:: Text extract ::
§ §

12/14/07 4:30 PM EST

 

As of:

SPX 1481

HELP  ARCHIVE

 

I mentioned this morning that I had to attend a closing for our old house, which finally sold after about 8 months on the market.  I tell ya, if I had any doubt about how depressed the housing market is, I don't now.

 

The closing itself took just over 3 1/2 hours, a ridiculous amount of time for what was just a simple transaction.  The problem?  Title companies, lenders and closers have been laying off so many folks that everyone was under-staffed.

 

The closer that had to do a final review of the loan docs before cutting the checks decided not to show up, and there was nobody else at what used to be a relatively large organization who could do it.

 

The two real estate agents who were there were ecstatic to finally be closing a sale.  Their outlook on the market was not just gloomy, it was outright depressing.  These were not newbies, either - both had more than 25 years' experience.  The one bright spot in their mind was that sellers were finally starting to lower prices which might help to facilitate some sales, and buyers were starting to show more interest, but overall I was surprised - ever since I've known ours, she has been nothing but cheerily optimistic.

 

More shocking to me was their (multiple) tales of abandoned homes.  Families picking up and going elsewhere, letting the bank take their house, and leaving toys, clothes, even pictures behind.  The banks want nothing to do with them, so all utilities get shut off, and in Minnesota during the dead of winter it's hard to show a house with a flashlight and 0 degree temps.  They were running into that situation time and time again.

 

I left there amazed at just how deep this problem has become.  Minnesota has issues with subprime issuance, but housing values never took off like they did in many other parts of the country.  I'm not sure if the problem has been so fully recognized that we're near a plateau, but frankly I couldn't believe at just how coming-apart-at-the-seams the whole transaction seemed.

§ §

:: Information shown ::

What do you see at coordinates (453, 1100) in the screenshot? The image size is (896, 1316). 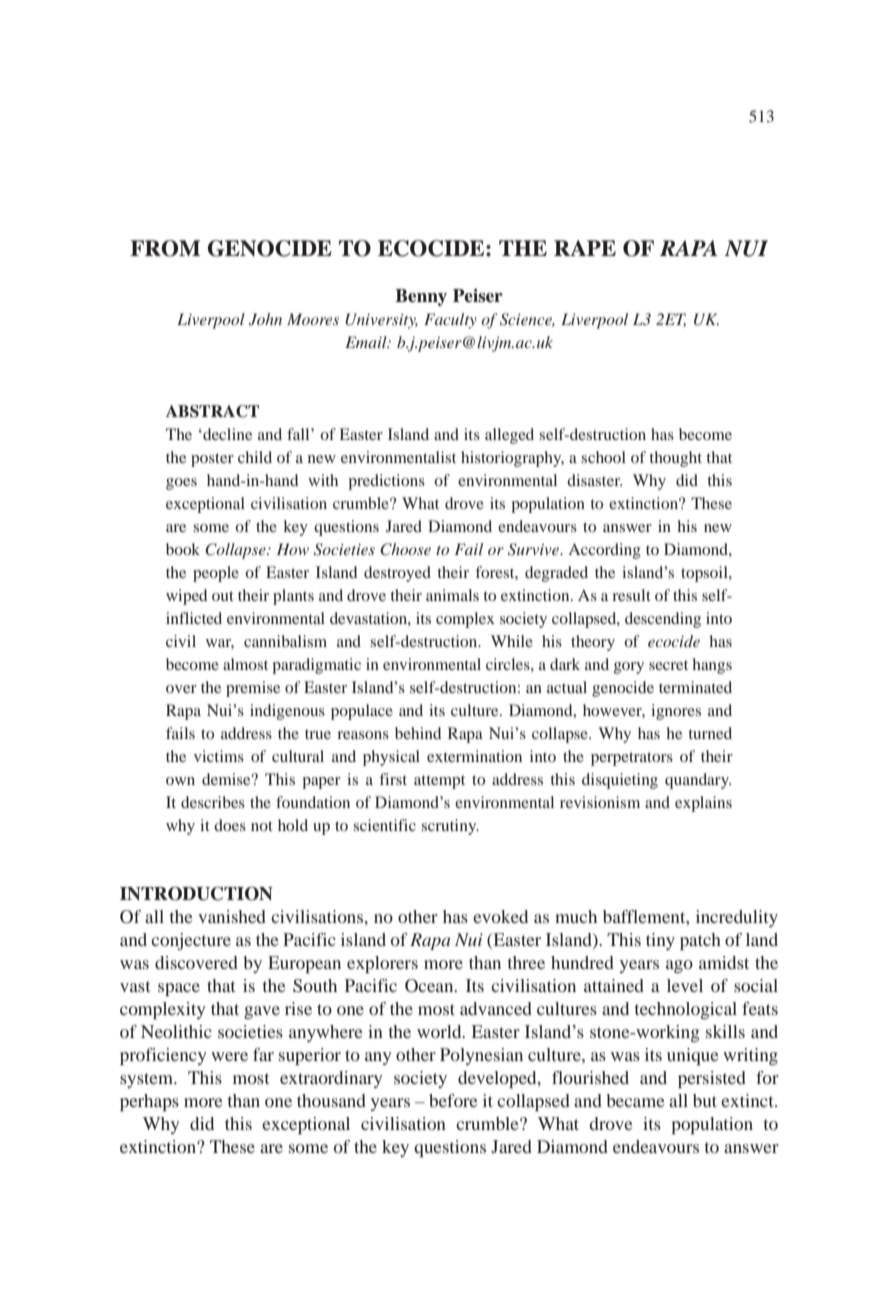 I see `before` at bounding box center [453, 1100].
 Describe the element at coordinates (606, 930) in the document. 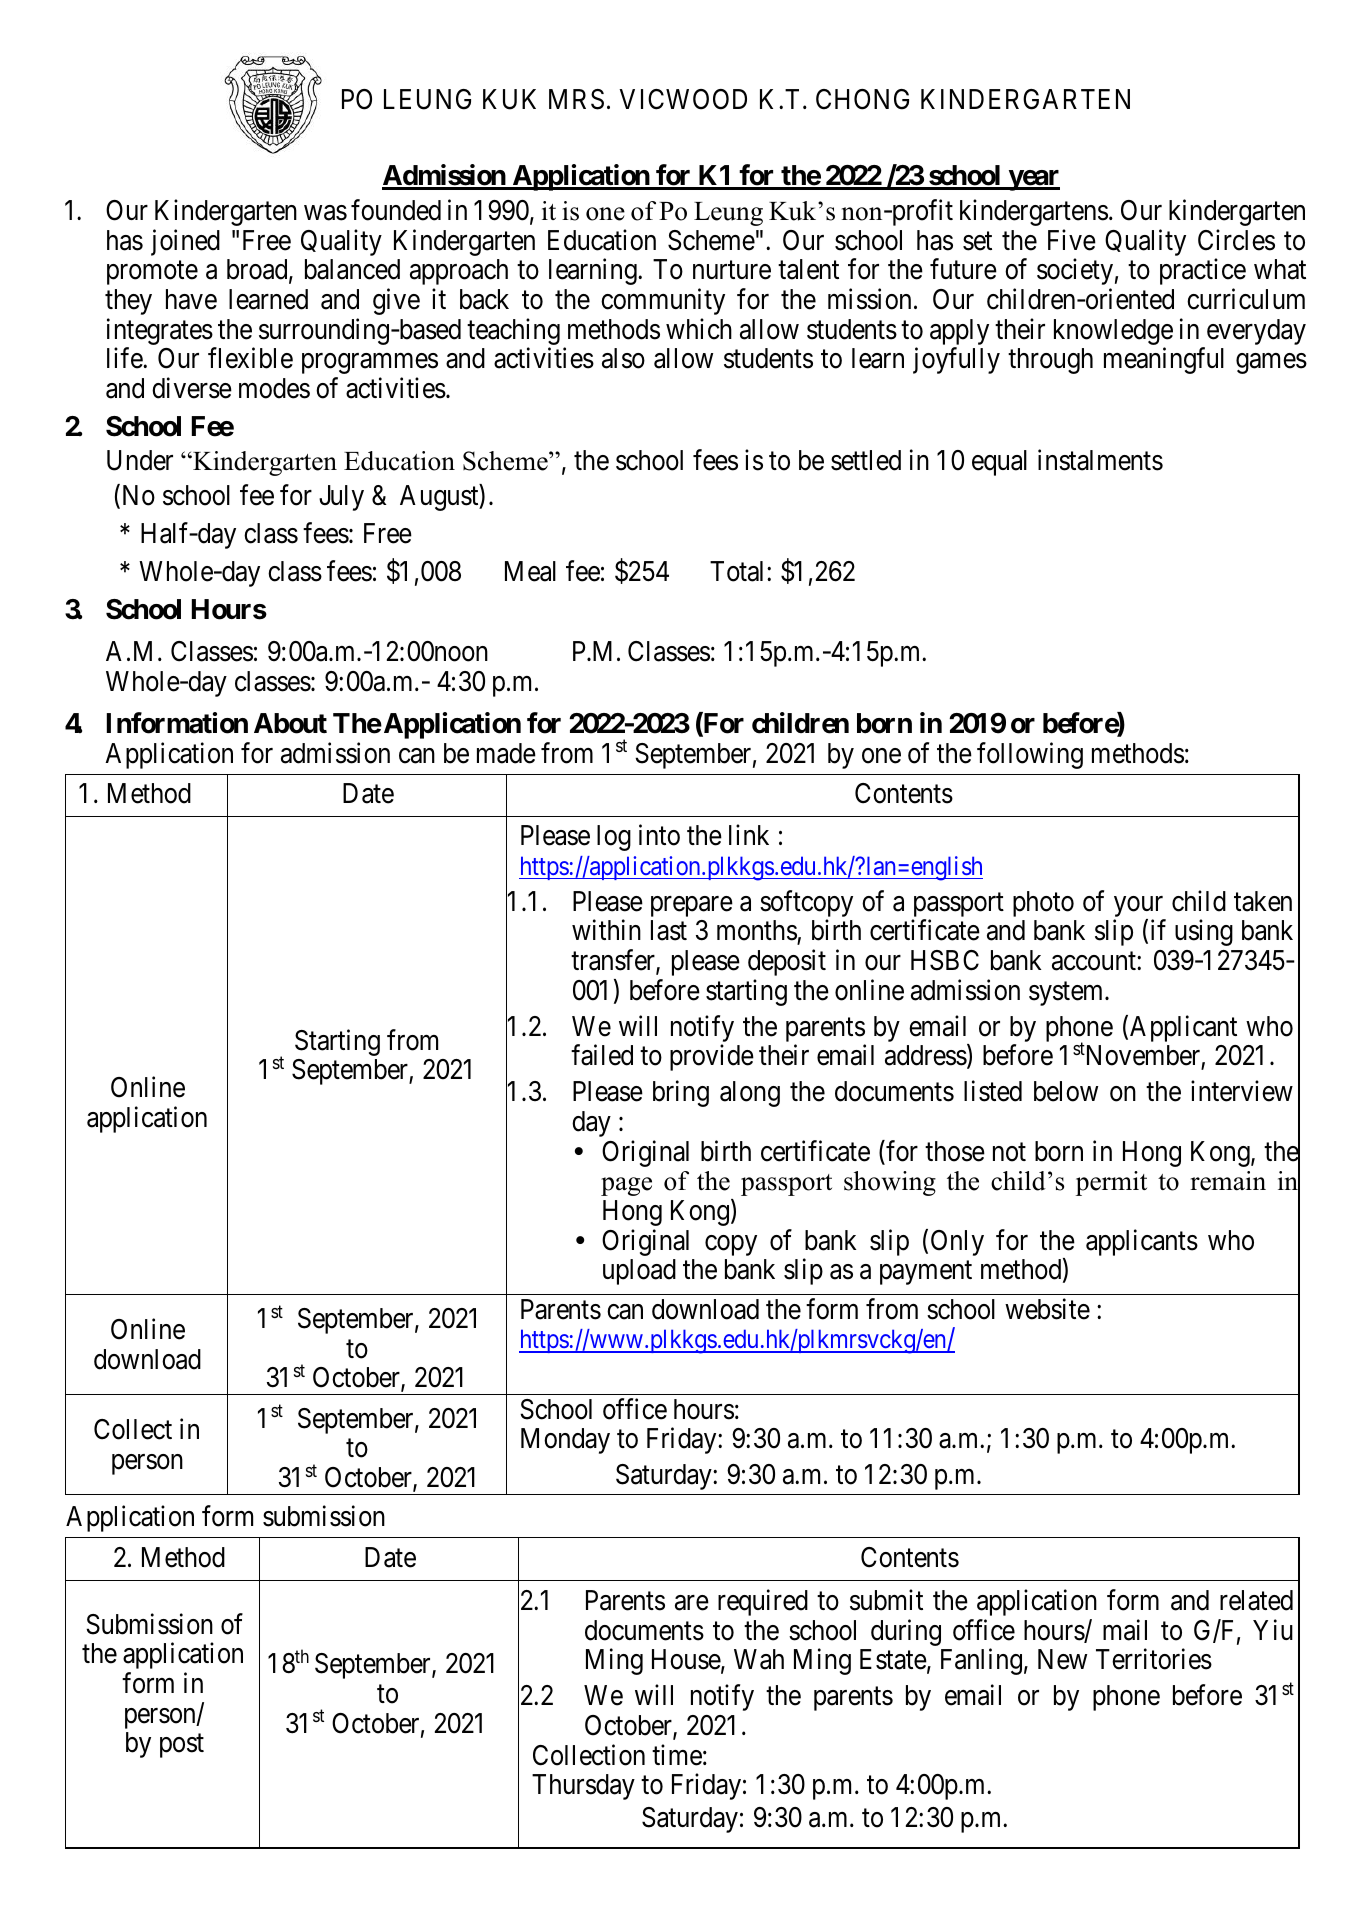

I see `within` at that location.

§ §

:: Problem ::
Pick up the post about selling the old house and the slumping housing market where it stops, and write what comes next.

:: Final answer ::
 

My mood wasn't helped a whole lot by continually sliding equity indices either.  The banks weren't able to muster even a modest oversold rebound despite the pounding they've taken the past three days, and all the major indices I watch have erased the "tails" left by the past two days' afternoon rebounds.  A market that cannot rally from oversold conditions is not one in which I want to be an aggressive buyer, and we're seeing signs of that kind of failure here.

 

The S&P 500 dropped below the 1470 area at the close, which is a level I wanted to see hold.  After intraday reversals like we saw on Wednesday, a violation of that day's low has often ushered in more short-term pain, so I suspect that if we can't reverse pretty much immediately on Monday, then we have a date with 1460 and possibly lower.

 

Today's ugly performance could perhaps be a bit more tolerable if it generated some "excessive pessimism" extremes among the guides I watch, but few of them are hinting at that.  Most remain neutral and not giving a suggestion that the selling pressure has been "too much, too soon".  We'll get a better read on them after the close and with some of the data that comes out over the weekend, but I'm significantly less optimistic this afternoon than I was this morning.  Friday couldn't have come at a better time.

 

The latest Commitments of Traders report, released this afternoon and covering positions as of this past Tuesday, didn't show much of a change from the prior week.  Commercial hedgers reduced their net long position in the major equity index futures by a nominal amount, while small speculators increased theirs again this week.

 

Those "dumb money" traders have now more than doubled their net long exposure since September, including more than $8 billion during the rally since mid-November.  If they add another $5 billion or so, it would give a "sell" signal for the market in general by matching extremes seen at prior tops.

 

There isn't much to note on the Nasdaq 100 futures.  "Smart money" commercial hedgers added a bit to their net long position, but they are still in what I would consider neutral territory with a $2.6 billion net long position.  A push over $3 billion is what I'd want to see to have more confidence that they are aggressively accumulating contracts in anticipation of a lasting rally.

 

Have a safe and relaxing weekend and we'll see you next week!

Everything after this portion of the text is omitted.